I apparently can’t get enough of Grafana and the latest quantified self push was to visualize the data from Apple health. Apple makes it pretty simple to export the data but it’s in XML so there’s a small bit of processing to turn into something that can be visualized. For my personal stats I’m dumping the data to MySQL and writing fairly simple queries to visualize them. Since I already did a similar export in my email-stats code I was able to reuse a fair amount. The major difference was that the Apple health export is fairly large (my export for 2020 was an 80 MB file) and it would be a shame to not apply a few optimizations.
In this case, I ended up doing two somewhat interesting things. One was to prevent duplicate information by making the code support some “since” logic which required the usual timezone wrangling that no one is able to escape. The other was adopting a streaming approach to both the iteration and filtration of the XML doc and the MySQL write. This ended up a pretty neat problem that showed off the power of Python’s generator since I was able to pass in the generator function itself into the database write method and then found a neat method that allowed me to fetch batches of data from the generator.
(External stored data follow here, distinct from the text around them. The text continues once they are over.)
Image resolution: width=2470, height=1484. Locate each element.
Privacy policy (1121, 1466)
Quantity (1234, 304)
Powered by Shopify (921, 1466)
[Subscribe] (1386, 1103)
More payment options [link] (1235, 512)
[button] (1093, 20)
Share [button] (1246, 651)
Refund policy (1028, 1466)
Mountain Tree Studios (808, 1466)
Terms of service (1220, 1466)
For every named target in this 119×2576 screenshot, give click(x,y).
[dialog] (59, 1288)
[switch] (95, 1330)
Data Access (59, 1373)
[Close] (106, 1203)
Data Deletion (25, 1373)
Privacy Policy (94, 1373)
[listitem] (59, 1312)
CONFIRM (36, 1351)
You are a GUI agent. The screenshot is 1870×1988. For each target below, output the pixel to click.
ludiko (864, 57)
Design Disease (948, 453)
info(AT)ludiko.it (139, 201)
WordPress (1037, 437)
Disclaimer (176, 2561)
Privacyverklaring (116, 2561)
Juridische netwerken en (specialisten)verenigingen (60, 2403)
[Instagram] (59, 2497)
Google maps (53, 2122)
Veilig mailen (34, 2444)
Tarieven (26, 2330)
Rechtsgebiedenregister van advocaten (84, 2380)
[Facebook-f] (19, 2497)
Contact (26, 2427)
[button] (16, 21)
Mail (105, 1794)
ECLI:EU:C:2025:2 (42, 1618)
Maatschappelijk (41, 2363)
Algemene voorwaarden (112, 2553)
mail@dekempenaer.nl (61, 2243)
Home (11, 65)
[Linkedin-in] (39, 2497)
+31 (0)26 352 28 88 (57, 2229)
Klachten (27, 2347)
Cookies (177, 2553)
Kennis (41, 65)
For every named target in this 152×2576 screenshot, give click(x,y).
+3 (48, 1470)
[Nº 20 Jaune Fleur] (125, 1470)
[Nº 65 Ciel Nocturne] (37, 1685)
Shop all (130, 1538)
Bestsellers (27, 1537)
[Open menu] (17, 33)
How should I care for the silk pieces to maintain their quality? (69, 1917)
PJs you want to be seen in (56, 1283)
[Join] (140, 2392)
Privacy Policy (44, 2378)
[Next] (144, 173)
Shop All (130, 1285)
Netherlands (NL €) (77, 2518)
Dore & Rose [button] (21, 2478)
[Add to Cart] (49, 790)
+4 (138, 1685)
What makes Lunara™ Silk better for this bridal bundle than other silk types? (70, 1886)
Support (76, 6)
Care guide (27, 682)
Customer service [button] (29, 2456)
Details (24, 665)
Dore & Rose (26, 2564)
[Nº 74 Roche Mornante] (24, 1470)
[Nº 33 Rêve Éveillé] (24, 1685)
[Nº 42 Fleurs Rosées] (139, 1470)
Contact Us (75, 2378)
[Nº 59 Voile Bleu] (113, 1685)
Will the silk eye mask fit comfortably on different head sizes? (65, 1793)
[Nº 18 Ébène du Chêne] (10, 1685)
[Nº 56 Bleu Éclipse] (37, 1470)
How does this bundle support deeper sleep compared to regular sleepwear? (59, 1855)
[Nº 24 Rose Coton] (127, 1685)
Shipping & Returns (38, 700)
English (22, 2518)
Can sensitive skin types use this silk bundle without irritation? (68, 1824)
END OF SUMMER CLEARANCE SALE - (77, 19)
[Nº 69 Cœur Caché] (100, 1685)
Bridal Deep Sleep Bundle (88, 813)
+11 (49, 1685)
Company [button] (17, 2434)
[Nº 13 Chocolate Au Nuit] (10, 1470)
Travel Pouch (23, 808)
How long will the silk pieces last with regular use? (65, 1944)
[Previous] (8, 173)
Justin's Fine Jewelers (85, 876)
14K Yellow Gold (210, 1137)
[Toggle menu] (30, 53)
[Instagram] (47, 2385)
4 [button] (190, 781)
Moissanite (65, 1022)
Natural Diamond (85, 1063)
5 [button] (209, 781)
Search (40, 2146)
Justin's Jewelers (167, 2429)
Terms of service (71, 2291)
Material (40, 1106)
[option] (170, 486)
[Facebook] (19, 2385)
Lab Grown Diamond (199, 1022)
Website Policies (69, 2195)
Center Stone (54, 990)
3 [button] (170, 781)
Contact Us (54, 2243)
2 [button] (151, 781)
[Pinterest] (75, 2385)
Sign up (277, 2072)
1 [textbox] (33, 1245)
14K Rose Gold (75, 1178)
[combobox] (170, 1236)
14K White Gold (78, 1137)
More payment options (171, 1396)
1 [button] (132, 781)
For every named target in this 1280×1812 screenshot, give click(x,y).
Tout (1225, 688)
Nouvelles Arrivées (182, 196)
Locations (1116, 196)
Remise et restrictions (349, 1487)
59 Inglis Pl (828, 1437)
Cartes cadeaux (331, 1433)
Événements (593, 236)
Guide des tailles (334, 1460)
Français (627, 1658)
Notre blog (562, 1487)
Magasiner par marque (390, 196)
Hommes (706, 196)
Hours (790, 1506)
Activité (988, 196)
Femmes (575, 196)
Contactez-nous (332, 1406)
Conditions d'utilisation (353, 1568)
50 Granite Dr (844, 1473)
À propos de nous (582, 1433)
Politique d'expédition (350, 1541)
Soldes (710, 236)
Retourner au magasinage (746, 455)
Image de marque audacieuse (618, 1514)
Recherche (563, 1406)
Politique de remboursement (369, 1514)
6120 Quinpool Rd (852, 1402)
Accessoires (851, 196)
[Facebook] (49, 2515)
As usual, the code is up on GitHub but I’ve included the notable pieces below.
# From https://docs.python.org/3/library/itertools.html#recipes
def grouper(n, iterable, fillvalue=None):
args = [iter(iterable)] * n
return zip_longest(fillvalue=fillvalue, *args)
def read_records(fn, datetime_to_start = None):
...
yield Record(TYPE_MAP[s.attributes['type'].value], dt.astimezone(pytz.UTC), val)
def save_records(creds, record_generator):
...
sql = "INSERT INTO health_stats (type, datetime, value) VALUES (%s, %s, %s)"
for batch in grouper(BATCH_SIZE, record_generator):
vals = []
for record in batch:
if record is not None:
vals.append((record.type, record.datetime, record.value))
mycursor.executemany(sql, vals)
...
save_records(config['db'], read_records('export.xml', datetime_to_start))